Mantegazza lays stress on the fact that in the female, sexual desire is very rarely accompanied by pains analogous to those which occur in man, in whom sexual excitement manifests itself in painful tension of the testicle and the seminal vesicles, or in spasmodic, long-continued priapism.

Sergi writes to Lombroso: “The normal woman loves to be flattered and wooed by man, but yields herself to his sexual desires only like an animal at the sacrifice. It is well known how much pains must be taken, how many caresses must be expended, before a woman will yield with pleasure to a man’s desires, and will share his sexual passion. Without the employment of these means, a woman remains cold and gives as little satisfaction as she feels. There are girls who are quite obtuse to the joys of love, and either resist energetically a man’s approaches, or yield to him passively, without ardor and without enthusiasm. It is well known, also, that among the lower races of mankind, means are employed to stimulate the sexual sensibility in women, means that seem to us to amount to torture; and that the male, with the same end in view, undergoes the most painful operations, from which it is apparent that the slight sexual sensibility of women in these lower grades of civilization is fully recognized.” And again: “If a normal woman marries for love, she hides that love deep in her heart, and even on the wedding-day exhibits no great sexual excitement; she often complains later that in her husband the love-fervor of the first days still continues; the very moderate sexual needs of the wife form a natural and most valuable check to the much more powerful passion of the male.”
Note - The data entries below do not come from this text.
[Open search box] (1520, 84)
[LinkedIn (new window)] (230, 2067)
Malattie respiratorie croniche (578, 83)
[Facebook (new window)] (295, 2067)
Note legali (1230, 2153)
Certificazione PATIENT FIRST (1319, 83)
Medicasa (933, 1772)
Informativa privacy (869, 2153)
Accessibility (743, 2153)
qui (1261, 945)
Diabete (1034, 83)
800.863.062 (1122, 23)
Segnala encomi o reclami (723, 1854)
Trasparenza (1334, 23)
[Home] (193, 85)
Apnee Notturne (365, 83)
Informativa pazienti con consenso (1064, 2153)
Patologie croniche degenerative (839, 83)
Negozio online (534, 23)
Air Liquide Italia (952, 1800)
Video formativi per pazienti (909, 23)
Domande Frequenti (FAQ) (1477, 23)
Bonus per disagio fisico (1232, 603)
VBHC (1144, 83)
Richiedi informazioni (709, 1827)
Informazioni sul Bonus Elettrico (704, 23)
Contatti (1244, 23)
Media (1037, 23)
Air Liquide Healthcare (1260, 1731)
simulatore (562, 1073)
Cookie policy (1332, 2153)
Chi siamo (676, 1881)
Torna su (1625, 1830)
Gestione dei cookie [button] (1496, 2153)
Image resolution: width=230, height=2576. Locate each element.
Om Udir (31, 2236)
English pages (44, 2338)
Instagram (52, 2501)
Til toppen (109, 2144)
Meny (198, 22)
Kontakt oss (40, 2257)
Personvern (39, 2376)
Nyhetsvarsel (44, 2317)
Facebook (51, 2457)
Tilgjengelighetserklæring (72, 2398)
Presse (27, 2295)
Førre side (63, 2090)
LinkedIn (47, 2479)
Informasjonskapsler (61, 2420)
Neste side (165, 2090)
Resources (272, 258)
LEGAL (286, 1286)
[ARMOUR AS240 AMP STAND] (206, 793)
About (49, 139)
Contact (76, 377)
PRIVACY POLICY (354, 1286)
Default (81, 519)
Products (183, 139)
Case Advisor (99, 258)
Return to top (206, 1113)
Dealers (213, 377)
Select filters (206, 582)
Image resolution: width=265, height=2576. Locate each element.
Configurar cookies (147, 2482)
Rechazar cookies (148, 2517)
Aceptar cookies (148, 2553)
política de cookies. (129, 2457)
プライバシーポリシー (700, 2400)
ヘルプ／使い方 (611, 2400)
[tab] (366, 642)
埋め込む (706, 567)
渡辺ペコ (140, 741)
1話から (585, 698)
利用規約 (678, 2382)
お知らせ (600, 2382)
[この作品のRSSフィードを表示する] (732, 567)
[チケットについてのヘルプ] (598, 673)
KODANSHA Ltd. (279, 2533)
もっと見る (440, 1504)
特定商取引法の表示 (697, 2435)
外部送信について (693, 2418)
Saint Prospêre expresses himself to a similar effect: “Women do not fall in consequence of the excessive power of the senses—in this domain they are overlords, in striking contrast to men, whose weakest side is here. It is not by means of the senses that a woman is to be overcome; her weakness lies elsewhere—in her heart, in her vanity.” And de Lambert wrote the epigram, “Women play with love, and yield themselves to love, but they do not abandon themselves to love.”